The main computational challenge lies in efficiently evaluating this summation across all $d$ Frobenius twists.
### Rewriting the equality sum as a matrix-vector product
To optimize the computation of:
\begin{equation}
\sum_i \gamma_i \cdot \text{eq}(\operatorname{Fr}^i(r), x),
\end{equation}
we express it as a matrix-vector multiplication:
\begin{equation}
L \cdot \text{eq}(r, x),
\end{equation}
where:
- $L$ is a $d \times d$ Boolean matrix defined as:
\begin{equation}
L = \sum_i \gamma_i \operatorname{Fr}^i.
\end{equation}
- The vector $\text{eq}(r, x)$ encodes the equality checks for all values of $x$.
By transforming the problem into a structured matrix operation, we can apply the 4 Russians method to compute it efficiently.
### Efficient computation using the 4 Russians method
The 4 Russians method accelerates the computation of $L \cdot \text{eq}(r, x)$ using precomputations and chunk-based processing. The steps are as follows:
1. **Precompute XOR values:**
- Divide the matrix $L$ into chunks of 8 columns.
- Precompute all $256$ possible XOR combinations of entries in each chunk.
2. **Apply the matrix to the vector efficiently:**
- Split the input vector $\text{eq}(r, x)$ into bytes (chunks of size 8 bits).
- Use each byte to index into the precomputed XOR tables and retrieve the corresponding results instantly.
This optimization is based on the insight that boolean matrix operations, particularly XOR operations, can be transformed into simple table lookups. By working with 8-bit chunks, we limit the number of precomputations to $256$ combinations per chunk, keeping the process both efficient and scalable.
### Computational complexity and efficiency
Using this method, the total runtime for computing $L \cdot \text{eq}(r, x)$ is reduced to approximately $2d$ multiplications, making it highly efficient.
The combination of:
- Precomputed XOR tables
- Chunked processing
- Optimized Boolean matrix-vector multiplication
ensures that the multiopening verification is performed in near-optimal time, even for large values of $d$.
### Impact on multiopening arguments
By applying the 4 Russians method, we significantly reduce the computational complexity of verifying multiopening claims. This optimization enhances the efficiency of our boolcheck protocol, especially when dealing with high-dimensional Frobenius twists in interactive proofs.
The method allows us to:
- Compress multiple claims into a single sumcheck.
- Optimize the key matrix-vector multiplication step.
- Achieve significant speed improvements over naive verification methods.
## Conclusion
The boolcheck protocol demonstrates how carefully designed algebraic structures can significantly optimize proof systems for quadratic Boolean formulas. By embedding Boolean operations within a finite field and leveraging key mathematical tools, boolcheck achieves a scalable and computationally efficient verification process.
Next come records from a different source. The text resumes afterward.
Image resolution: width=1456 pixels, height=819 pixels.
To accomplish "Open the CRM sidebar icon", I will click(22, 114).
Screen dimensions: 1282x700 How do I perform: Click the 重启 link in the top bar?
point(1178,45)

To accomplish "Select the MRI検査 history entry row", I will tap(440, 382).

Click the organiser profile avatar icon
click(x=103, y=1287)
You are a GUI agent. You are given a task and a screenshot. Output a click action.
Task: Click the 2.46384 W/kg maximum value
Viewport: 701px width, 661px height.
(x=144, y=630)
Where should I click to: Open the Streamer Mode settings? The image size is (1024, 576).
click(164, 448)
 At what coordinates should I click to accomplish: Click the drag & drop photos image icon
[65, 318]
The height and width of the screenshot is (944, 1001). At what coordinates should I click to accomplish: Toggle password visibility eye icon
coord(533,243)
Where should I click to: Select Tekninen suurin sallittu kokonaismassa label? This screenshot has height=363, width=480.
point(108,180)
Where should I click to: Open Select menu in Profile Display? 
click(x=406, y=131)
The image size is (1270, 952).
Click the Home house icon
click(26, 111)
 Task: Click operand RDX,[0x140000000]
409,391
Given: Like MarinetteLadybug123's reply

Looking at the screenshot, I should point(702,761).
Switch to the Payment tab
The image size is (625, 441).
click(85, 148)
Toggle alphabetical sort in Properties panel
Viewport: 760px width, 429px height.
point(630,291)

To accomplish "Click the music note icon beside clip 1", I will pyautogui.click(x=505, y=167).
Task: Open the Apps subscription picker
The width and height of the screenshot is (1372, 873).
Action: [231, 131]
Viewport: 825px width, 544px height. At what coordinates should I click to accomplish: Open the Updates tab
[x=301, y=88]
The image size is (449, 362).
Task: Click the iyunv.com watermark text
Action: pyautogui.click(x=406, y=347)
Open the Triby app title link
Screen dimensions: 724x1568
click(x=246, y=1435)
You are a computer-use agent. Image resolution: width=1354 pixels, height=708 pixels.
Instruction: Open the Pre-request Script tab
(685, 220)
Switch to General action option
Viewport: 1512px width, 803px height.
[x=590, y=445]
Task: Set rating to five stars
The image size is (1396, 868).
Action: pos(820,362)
By combining finite field algebra, sumcheck protocol, and matrix optimization techniques, boolcheck achieves a highly efficient Boolean formula verification mechanism. This structured approach to arithmetizing Boolean logic ensures that both provers and verifiers can operate within optimal constraints, making boolcheck a practical and scalable solution for proof systems in cryptographic applications.